Susan Cain’s Quiet: The Power of Introverts in a World That Can’t Stop Talking is a powerful and important book.
Quiet heightens my awareness of how extroverted students thrive on group work and class discussion while introverts thrive on opportunities for quiet reflection and expression, either on their own or with a very small group of co-thinkers. I know plenty of educators and others who believe that group work and class discussion are more valuable real-world skills than those offered to the world by introverts. That belief is a myth, and Susan Cain proves it in Quiet through study after study explained in clear, engaging language.
The fact is that extroverts tend to dominate the spotlight and microphone as they shout the glories of their own attributes while introverts tend to avoid doing that. So the societal message that comes through is the extroverted version of things, and then it becomes a convoluted but self-fulfilling prophecy.

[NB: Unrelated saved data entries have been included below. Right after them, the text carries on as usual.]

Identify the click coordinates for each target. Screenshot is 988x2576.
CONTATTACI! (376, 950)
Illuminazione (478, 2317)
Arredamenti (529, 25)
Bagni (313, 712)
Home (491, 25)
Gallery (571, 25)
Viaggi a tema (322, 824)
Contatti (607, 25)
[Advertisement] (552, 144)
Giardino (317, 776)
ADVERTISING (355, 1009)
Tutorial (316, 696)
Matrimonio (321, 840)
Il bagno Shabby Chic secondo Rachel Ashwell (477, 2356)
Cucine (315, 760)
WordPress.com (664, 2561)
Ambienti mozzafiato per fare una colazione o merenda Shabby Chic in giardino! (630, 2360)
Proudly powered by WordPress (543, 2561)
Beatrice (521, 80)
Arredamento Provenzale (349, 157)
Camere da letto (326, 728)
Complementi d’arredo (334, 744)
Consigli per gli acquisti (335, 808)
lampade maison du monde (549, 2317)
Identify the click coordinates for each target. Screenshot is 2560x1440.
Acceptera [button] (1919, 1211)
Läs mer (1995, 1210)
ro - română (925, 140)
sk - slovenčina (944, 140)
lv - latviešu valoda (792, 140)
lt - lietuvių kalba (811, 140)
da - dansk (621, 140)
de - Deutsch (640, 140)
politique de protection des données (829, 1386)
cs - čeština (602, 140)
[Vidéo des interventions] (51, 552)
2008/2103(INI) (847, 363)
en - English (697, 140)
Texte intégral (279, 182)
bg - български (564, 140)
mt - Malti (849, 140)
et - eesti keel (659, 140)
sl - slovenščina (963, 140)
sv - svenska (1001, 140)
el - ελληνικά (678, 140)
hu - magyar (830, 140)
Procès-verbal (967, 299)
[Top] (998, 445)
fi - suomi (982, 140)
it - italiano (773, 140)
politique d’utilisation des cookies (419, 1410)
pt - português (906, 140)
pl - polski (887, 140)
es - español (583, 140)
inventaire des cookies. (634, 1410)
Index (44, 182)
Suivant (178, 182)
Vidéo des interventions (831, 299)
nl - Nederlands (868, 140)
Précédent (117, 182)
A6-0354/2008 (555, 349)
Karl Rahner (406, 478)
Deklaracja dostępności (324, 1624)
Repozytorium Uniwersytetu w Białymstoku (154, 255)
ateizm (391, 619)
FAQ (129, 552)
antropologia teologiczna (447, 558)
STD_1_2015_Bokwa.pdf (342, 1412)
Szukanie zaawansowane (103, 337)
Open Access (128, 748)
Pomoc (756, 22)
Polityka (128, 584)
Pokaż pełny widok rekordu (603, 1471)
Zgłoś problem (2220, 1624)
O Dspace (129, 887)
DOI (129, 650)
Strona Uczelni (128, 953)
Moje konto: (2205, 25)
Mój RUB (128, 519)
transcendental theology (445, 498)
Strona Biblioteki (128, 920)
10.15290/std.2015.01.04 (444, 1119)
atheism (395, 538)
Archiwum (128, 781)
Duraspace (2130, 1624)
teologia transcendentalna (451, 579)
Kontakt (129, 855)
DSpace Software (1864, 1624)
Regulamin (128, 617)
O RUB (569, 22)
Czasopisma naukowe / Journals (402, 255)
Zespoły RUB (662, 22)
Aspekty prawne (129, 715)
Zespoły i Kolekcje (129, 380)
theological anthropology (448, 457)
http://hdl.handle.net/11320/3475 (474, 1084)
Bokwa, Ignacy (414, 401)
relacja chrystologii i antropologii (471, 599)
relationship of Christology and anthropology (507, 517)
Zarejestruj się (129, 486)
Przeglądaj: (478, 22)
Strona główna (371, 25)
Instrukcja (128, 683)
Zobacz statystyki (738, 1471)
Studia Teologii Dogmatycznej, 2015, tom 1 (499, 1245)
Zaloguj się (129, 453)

The ideas in Quiet also have enormous implications for teacher professional development. In order for introverts to contribute to meaningful collaboration with other teachers, a reflective design is needed. Introverts are likely to contribute more in-depth, nuanced ideas to collaborative efforts, but they need a different model than what we frequently see in PLC-based schools where teachers have no choice regarding with whom they collaborate, what they discuss, or how and when their “learning” is reported. (For teachers and professional development designers, Jane Kise’s Creating a Coaching Culture for Professional Learning Communities (Solution Tree 2010) can be a useful companion to Quiet.)
Quiet also delves into implications of introversion and extroversion for the business world, parenting, and relationships.
If any of what I’ve said here sounds remotely relevant, please do yourself a favor and read Quiet. I saw myself on almost every page.